The research team also identified genes inherited from Neanderthals and Denisovans that conferred advantages to the ancestors of modern Island Melanesians. Five of these regions have immune-function genes that may have protected against local pathogens unfamiliar to recently arrived humans.
This study team also developed new, rigorous methods for labeling which archaic DNA sequences were Neanderthal, Denisovan, or of uncertain origin.
“The classification is tricky and not a trivial exercise,” Akey said, “Mislabeling could lead to erroneous conclusions.”
The authors also emphasized that no one study can tell a complete story.
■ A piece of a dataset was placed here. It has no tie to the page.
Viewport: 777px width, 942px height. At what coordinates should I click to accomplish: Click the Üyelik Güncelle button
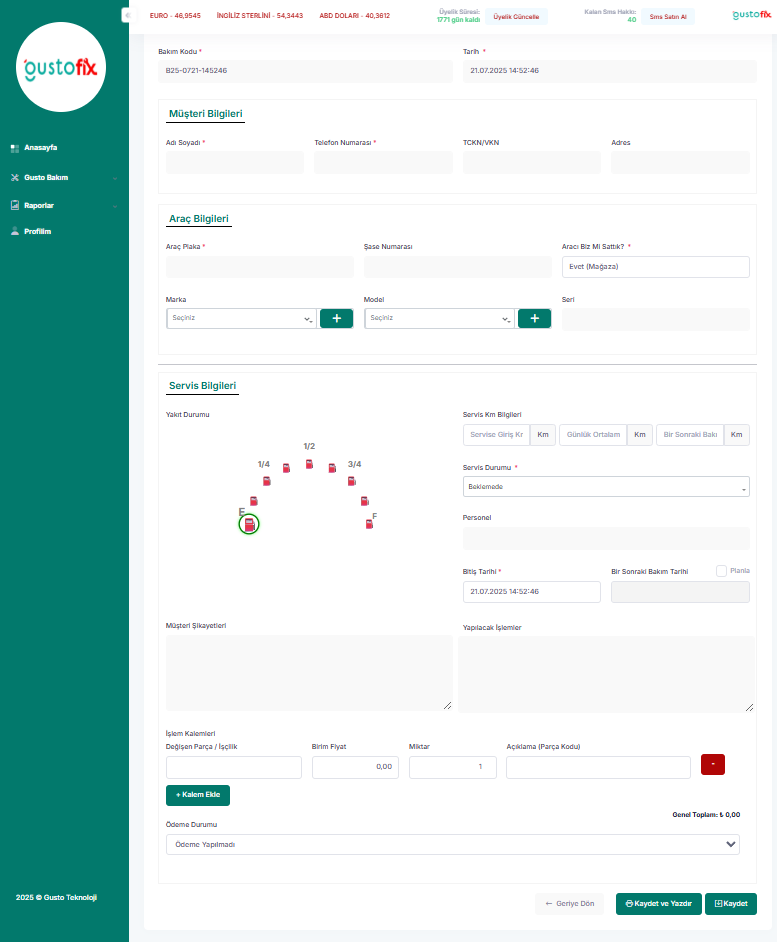click(516, 17)
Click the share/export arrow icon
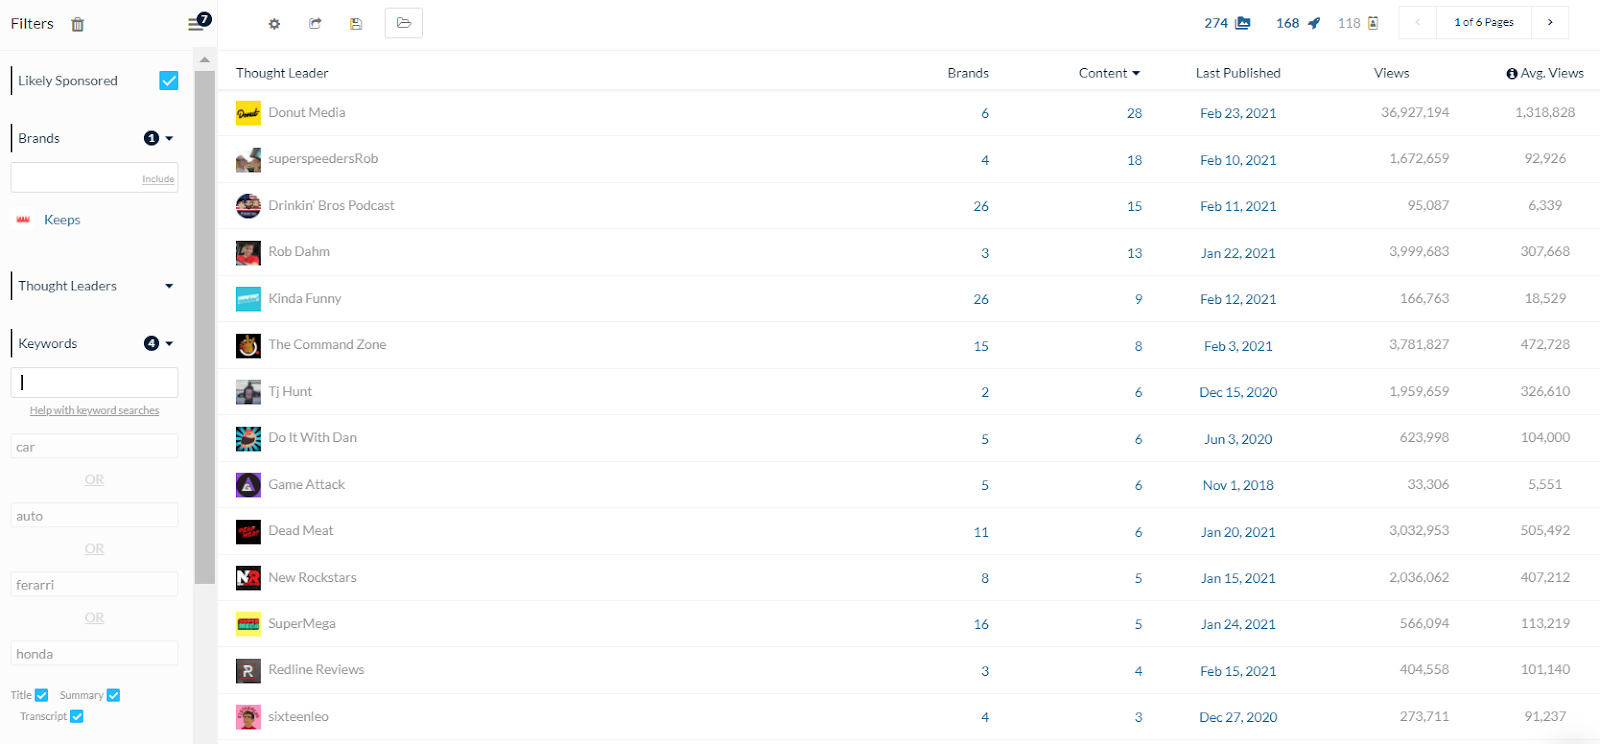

This project, Akey said, helps realize the influence of hybridization with other species on the trajectory of human evolution.
“Some of the sequences modern humans inherited from Neanderthals and Denisovans helped our ancestors survive and reproduce,” Akey said.
This type of study gives perspective on human expansion across Eurasia, and possibly what sort of conditions those humans encountered on their way, Vernot said. He also mentioned that the work “demonstrates how we can learn about human history, and our archaic relatives, by studying ancient and modern DNA.”